§ **WHAT TO WORK ON**
Each line of the data below should be repeated exactly.

___ RECORDS PROVIDED ___

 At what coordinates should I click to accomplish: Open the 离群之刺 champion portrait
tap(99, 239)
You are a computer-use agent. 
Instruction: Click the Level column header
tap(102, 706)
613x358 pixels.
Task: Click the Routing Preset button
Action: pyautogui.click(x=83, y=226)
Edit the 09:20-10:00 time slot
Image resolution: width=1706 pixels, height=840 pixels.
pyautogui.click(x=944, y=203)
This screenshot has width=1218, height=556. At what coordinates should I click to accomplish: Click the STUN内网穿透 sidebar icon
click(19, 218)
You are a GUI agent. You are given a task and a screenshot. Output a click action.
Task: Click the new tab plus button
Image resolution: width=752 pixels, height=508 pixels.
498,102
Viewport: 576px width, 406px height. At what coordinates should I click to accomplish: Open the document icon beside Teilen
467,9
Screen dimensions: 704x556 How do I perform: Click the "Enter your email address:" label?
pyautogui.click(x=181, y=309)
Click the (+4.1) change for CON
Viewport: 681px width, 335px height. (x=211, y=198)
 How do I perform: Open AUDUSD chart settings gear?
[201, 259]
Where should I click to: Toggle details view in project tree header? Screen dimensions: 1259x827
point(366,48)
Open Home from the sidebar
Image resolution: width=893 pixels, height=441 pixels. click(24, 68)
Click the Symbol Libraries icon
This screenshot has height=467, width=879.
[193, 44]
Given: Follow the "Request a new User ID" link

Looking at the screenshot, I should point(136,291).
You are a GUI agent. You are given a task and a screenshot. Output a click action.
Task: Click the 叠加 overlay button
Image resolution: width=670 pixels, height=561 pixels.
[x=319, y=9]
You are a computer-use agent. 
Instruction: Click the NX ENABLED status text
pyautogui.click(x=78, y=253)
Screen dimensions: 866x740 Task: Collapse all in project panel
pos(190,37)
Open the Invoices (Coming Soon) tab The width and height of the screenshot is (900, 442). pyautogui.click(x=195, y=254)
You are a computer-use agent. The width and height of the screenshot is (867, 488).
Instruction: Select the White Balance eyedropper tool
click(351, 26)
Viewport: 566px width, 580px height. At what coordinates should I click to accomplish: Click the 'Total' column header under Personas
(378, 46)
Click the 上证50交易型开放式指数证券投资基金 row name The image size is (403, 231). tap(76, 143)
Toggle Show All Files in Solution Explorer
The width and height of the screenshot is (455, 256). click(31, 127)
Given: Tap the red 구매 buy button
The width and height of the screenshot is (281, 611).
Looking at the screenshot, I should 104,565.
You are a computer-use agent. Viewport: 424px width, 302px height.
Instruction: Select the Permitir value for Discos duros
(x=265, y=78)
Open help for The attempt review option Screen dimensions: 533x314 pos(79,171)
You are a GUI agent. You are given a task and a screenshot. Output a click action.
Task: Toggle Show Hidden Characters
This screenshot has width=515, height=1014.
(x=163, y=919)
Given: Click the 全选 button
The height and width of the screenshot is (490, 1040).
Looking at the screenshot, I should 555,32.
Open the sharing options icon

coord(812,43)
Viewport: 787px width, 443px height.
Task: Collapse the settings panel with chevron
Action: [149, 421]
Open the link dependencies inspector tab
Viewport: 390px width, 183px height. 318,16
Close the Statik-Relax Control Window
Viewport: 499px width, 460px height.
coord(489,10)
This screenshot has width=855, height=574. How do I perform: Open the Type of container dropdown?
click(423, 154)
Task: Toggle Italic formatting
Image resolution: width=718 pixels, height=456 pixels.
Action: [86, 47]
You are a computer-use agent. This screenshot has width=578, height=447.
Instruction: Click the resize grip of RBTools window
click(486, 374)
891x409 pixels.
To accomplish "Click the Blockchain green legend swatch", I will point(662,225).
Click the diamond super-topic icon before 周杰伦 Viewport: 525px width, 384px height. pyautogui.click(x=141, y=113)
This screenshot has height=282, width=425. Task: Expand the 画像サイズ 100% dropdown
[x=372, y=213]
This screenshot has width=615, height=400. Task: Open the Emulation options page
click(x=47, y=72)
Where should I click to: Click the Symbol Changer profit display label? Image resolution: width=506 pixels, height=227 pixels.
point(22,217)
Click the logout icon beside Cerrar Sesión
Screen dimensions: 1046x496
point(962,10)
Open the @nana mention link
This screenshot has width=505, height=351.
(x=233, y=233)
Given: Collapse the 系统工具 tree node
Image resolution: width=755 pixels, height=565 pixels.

___

§ **TASK RESULT**
 At what coordinates should I click to accomplish: Open the 离群之刺 champion portrait
tap(99, 239)
You are a computer-use agent. 
Instruction: Click the Level column header
tap(102, 706)
613x358 pixels.
Task: Click the Routing Preset button
Action: pyautogui.click(x=83, y=226)
Edit the 09:20-10:00 time slot
Image resolution: width=1706 pixels, height=840 pixels.
pyautogui.click(x=944, y=203)
This screenshot has width=1218, height=556. At what coordinates should I click to accomplish: Click the STUN内网穿透 sidebar icon
click(19, 218)
You are a GUI agent. You are given a task and a screenshot. Output a click action.
Task: Click the new tab plus button
Image resolution: width=752 pixels, height=508 pixels.
498,102
Viewport: 576px width, 406px height. At what coordinates should I click to accomplish: Open the document icon beside Teilen
467,9
Screen dimensions: 704x556 How do I perform: Click the "Enter your email address:" label?
pyautogui.click(x=181, y=309)
Click the (+4.1) change for CON
Viewport: 681px width, 335px height. (x=211, y=198)
 How do I perform: Open AUDUSD chart settings gear?
[201, 259]
Where should I click to: Toggle details view in project tree header? Screen dimensions: 1259x827
point(366,48)
Open Home from the sidebar
Image resolution: width=893 pixels, height=441 pixels. click(24, 68)
Click the Symbol Libraries icon
This screenshot has height=467, width=879.
[193, 44]
Given: Follow the "Request a new User ID" link

Looking at the screenshot, I should point(136,291).
You are a GUI agent. You are given a task and a screenshot. Output a click action.
Task: Click the 叠加 overlay button
Image resolution: width=670 pixels, height=561 pixels.
[x=319, y=9]
You are a computer-use agent. 
Instruction: Click the NX ENABLED status text
pyautogui.click(x=78, y=253)
Screen dimensions: 866x740 Task: Collapse all in project panel
pos(190,37)
Open the Invoices (Coming Soon) tab The width and height of the screenshot is (900, 442). pyautogui.click(x=195, y=254)
You are a computer-use agent. The width and height of the screenshot is (867, 488).
Instruction: Select the White Balance eyedropper tool
click(351, 26)
Viewport: 566px width, 580px height. At what coordinates should I click to accomplish: Click the 'Total' column header under Personas
(378, 46)
Click the 上证50交易型开放式指数证券投资基金 row name The image size is (403, 231). tap(76, 143)
Toggle Show All Files in Solution Explorer
The width and height of the screenshot is (455, 256). click(31, 127)
Given: Tap the red 구매 buy button
The width and height of the screenshot is (281, 611).
Looking at the screenshot, I should 104,565.
You are a computer-use agent. Viewport: 424px width, 302px height.
Instruction: Select the Permitir value for Discos duros
(x=265, y=78)
Open help for The attempt review option Screen dimensions: 533x314 pos(79,171)
You are a GUI agent. You are given a task and a screenshot. Output a click action.
Task: Toggle Show Hidden Characters
This screenshot has width=515, height=1014.
(x=163, y=919)
Given: Click the 全选 button
The height and width of the screenshot is (490, 1040).
Looking at the screenshot, I should 555,32.
Open the sharing options icon

coord(812,43)
Viewport: 787px width, 443px height.
Task: Collapse the settings panel with chevron
Action: [149, 421]
Open the link dependencies inspector tab
Viewport: 390px width, 183px height. 318,16
Close the Statik-Relax Control Window
Viewport: 499px width, 460px height.
coord(489,10)
This screenshot has width=855, height=574. How do I perform: Open the Type of container dropdown?
click(423, 154)
Task: Toggle Italic formatting
Image resolution: width=718 pixels, height=456 pixels.
Action: [86, 47]
You are a computer-use agent. This screenshot has width=578, height=447.
Instruction: Click the resize grip of RBTools window
click(486, 374)
891x409 pixels.
To accomplish "Click the Blockchain green legend swatch", I will point(662,225).
Click the diamond super-topic icon before 周杰伦 Viewport: 525px width, 384px height. pyautogui.click(x=141, y=113)
This screenshot has height=282, width=425. Task: Expand the 画像サイズ 100% dropdown
[x=372, y=213]
This screenshot has width=615, height=400. Task: Open the Emulation options page
click(x=47, y=72)
Where should I click to: Click the Symbol Changer profit display label? Image resolution: width=506 pixels, height=227 pixels.
point(22,217)
Click the logout icon beside Cerrar Sesión
Screen dimensions: 1046x496
point(962,10)
Open the @nana mention link
This screenshot has width=505, height=351.
(x=233, y=233)
Given: Collapse the 系统工具 tree node
Image resolution: width=755 pixels, height=565 pixels.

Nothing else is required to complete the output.